Singapore leaders face massive pay cut

AP News
Posted: Jan 04, 2012 3:06 AM
Singapore leaders face massive pay cut

Facing public anger over soaring housing costs and growing income inequality, Singapore's prime minister has agreed to accept a hefty 36 percent pay cut _ and still earn $1.7 million a year.

Prime Minister Lee Hsien Loong's office said Wednesday that he will accept the recommendations of a government-appointed committee to reduce his salary, as well as those of his ministers and the city-state's president.

The committee _ appointed by Lee following a disastrous parliamentary election in which his party faced historic losses _ recommended that Lee's salary be cut 36 percent to 2.2 million Singapore dollars ($1.7 million). Lee has served as prime minister of the prosperous city-state since 2004.

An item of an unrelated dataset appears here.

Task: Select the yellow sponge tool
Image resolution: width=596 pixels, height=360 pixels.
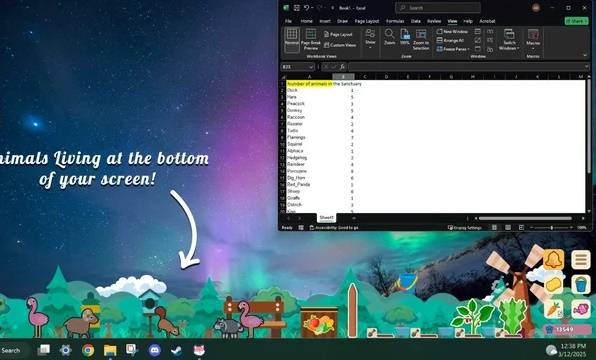Action: pos(553,284)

President Tony Tan faces even tougher times, with a potentially staggering 51 percent salary cut. Still, observers might consider him well-paid at SG$1.5 million for a ceremonial post.

Salaries for government ministers will be reduced by 37 percent to an annual SG$1.1 million.

Still, public officials in Singapore, with a population of 5.1 million, could be the envy of their peers.

By comparison, Barack Obama _ president of a country of 312 million people, that also has the world's most powerful military and top economy _ earns $400,000.

British Prime Minister David Cameron makes due on $222,000, French President Nicolas Sarkozy collects $302,000 and German Chancellor Angela Merkel earns $296,000.

Gerard Ee, chairman of the remuneration committee, said parliament will debate the recommendations later this month. However, Lee, in a letter to the committee, said he will accept the new salaries.

Lee's ruling People's Action Party won parliamentary elections in May with its lowest overall vote total since independence in 1965.

The salaries of Singapore's leaders soared in the 1990s when they were benchmarked to an average of the highest private sector pay in Singapore.

Singapore's leaders had long justified their high salaries by insisting they were necessary to attract the best managerial and leadership talent to public service.